[Excerpts from a dataset]
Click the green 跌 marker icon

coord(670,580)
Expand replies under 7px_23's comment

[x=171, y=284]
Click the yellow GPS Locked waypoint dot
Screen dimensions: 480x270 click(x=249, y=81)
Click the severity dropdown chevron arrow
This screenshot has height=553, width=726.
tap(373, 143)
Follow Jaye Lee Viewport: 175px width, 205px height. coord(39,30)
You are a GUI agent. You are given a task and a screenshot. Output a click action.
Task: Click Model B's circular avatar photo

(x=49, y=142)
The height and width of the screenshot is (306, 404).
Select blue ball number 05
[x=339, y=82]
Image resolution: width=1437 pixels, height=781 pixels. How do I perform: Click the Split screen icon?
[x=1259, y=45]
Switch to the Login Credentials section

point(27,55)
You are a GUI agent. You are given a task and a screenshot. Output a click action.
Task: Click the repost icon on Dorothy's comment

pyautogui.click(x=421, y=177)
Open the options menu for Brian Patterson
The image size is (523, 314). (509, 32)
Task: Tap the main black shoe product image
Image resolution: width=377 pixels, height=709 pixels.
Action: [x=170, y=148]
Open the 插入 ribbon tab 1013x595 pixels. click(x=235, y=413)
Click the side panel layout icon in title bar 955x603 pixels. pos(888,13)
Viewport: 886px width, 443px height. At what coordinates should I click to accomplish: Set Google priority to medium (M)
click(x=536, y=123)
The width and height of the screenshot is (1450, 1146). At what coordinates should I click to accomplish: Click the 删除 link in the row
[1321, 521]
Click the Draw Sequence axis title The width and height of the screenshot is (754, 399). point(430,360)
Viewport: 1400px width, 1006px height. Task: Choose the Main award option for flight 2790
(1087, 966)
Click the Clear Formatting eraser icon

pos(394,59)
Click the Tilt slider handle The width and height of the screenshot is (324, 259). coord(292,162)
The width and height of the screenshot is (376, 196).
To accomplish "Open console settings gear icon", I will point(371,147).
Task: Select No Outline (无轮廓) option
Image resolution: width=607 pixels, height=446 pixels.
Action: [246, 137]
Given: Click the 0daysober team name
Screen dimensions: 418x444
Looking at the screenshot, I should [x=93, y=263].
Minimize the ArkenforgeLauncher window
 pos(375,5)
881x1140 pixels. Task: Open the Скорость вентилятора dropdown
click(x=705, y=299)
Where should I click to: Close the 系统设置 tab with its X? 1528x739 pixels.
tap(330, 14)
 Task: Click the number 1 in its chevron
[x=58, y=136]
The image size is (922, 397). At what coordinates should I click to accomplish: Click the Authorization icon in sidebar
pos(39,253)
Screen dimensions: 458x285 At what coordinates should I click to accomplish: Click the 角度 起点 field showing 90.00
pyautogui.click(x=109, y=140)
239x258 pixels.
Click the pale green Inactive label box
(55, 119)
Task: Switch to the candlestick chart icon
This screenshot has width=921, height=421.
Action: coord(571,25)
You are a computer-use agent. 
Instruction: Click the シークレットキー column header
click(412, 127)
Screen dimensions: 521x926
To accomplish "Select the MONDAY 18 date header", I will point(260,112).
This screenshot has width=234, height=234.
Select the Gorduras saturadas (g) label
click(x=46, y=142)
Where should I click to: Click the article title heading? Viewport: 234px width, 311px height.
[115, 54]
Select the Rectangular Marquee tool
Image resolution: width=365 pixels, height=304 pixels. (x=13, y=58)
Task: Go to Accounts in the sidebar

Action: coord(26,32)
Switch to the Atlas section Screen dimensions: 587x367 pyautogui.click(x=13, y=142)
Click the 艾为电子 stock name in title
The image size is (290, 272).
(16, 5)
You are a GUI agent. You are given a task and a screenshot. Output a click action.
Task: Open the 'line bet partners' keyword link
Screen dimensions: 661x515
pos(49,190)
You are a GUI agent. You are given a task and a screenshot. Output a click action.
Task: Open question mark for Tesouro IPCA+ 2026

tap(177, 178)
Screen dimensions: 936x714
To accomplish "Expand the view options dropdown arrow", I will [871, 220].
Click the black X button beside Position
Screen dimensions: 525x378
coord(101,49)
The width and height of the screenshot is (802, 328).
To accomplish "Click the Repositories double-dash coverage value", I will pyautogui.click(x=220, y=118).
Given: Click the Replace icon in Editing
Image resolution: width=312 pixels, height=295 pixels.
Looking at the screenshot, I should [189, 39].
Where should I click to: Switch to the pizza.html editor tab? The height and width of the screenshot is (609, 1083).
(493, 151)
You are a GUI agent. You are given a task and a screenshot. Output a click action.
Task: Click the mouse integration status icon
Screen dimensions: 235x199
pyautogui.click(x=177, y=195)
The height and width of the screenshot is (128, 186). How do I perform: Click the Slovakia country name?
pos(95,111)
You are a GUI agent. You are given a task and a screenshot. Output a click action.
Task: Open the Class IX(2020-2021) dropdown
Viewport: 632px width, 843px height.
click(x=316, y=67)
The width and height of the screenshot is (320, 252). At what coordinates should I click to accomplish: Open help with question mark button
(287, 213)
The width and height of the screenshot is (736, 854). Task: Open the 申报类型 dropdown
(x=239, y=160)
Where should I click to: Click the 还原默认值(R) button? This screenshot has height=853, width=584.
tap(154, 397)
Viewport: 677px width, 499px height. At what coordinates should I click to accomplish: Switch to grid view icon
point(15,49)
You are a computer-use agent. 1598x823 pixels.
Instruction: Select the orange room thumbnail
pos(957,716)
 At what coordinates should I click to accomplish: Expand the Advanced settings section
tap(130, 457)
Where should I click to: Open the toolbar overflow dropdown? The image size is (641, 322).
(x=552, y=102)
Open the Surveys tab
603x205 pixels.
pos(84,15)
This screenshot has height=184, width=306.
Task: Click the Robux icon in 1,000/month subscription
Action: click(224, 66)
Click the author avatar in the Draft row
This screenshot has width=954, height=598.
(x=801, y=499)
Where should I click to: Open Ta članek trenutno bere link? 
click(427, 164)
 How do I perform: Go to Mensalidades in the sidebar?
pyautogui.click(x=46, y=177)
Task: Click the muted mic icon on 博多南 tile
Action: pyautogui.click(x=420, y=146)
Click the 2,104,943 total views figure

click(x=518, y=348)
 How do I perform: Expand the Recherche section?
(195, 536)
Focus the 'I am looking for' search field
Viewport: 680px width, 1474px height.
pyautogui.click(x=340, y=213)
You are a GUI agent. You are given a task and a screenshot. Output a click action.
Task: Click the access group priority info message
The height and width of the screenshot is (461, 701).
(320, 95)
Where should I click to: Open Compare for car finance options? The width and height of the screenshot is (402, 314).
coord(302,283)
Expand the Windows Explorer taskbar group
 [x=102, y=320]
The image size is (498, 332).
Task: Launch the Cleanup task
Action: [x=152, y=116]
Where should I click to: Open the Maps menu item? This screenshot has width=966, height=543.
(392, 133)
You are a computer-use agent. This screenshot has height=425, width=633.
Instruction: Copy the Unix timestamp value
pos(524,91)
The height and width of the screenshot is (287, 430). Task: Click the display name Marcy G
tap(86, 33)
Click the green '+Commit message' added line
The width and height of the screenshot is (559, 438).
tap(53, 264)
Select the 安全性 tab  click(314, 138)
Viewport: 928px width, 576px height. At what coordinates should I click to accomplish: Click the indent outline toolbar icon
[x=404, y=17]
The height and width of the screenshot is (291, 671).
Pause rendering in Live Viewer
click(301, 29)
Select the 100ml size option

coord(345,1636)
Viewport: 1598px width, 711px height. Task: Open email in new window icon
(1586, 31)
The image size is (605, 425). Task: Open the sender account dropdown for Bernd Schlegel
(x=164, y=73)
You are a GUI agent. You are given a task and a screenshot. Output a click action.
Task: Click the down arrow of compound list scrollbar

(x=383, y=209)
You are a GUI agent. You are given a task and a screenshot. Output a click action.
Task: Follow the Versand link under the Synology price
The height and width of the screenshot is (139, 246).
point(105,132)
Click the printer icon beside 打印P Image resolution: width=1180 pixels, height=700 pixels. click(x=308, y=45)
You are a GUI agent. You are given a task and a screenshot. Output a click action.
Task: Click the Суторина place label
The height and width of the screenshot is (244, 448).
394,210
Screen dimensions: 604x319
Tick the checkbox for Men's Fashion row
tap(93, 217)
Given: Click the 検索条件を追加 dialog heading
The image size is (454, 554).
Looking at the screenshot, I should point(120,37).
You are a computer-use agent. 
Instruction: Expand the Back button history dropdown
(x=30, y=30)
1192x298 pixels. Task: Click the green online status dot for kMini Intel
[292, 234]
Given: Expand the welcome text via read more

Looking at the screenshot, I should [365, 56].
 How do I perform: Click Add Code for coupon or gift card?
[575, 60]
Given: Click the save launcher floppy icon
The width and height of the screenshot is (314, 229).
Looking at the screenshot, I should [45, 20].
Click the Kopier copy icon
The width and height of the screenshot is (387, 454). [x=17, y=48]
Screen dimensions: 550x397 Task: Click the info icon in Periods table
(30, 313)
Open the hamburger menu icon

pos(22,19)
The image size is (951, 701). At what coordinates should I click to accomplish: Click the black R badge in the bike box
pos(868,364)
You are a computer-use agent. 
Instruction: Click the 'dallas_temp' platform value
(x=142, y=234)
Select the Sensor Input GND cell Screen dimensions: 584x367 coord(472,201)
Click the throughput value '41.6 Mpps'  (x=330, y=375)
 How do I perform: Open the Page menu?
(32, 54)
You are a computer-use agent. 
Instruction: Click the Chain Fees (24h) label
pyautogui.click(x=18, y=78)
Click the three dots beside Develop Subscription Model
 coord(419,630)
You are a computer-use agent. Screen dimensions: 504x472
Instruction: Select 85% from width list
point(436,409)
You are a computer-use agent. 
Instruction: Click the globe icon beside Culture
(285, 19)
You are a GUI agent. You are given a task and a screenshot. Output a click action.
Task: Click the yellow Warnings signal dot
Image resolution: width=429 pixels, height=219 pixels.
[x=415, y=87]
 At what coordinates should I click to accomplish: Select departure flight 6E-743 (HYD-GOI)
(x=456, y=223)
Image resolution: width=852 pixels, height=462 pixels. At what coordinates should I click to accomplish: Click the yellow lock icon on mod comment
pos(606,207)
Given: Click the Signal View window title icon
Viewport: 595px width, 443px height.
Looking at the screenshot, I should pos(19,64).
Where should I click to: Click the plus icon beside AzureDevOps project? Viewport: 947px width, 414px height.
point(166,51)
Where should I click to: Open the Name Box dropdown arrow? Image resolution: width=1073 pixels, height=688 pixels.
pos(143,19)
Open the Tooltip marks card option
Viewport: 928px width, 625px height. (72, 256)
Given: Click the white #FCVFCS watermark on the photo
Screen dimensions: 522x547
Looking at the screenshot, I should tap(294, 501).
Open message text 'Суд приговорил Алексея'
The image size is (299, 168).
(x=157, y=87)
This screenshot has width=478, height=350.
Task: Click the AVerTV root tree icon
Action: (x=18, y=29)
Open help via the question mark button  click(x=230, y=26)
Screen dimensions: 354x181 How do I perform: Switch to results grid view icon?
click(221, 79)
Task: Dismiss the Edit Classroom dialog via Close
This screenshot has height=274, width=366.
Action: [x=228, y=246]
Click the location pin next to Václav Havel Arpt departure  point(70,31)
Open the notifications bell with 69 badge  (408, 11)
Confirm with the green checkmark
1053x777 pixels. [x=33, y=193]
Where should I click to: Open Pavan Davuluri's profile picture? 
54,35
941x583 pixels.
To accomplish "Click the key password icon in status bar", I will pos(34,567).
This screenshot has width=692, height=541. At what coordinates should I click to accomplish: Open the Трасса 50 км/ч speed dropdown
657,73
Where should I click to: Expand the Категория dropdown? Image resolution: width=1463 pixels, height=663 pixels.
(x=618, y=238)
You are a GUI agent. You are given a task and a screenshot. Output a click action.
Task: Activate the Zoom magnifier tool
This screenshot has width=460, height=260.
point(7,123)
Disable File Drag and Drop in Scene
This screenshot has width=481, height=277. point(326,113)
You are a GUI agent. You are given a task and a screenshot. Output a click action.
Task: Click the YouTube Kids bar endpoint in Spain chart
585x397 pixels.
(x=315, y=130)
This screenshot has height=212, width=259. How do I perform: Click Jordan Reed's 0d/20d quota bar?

> **Assigned task**
Check the data for lines with "dialog" and give only their number.

> **Result for this exercise**
2